The records are given next. Repeat each one exactly.

↓

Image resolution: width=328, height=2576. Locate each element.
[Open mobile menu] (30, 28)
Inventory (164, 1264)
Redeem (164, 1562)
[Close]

↑

[Expected answer]
Image resolution: width=328, height=2576. Locate each element.
[Open mobile menu] (30, 28)
Inventory (164, 1264)
Redeem (164, 1562)
[Close]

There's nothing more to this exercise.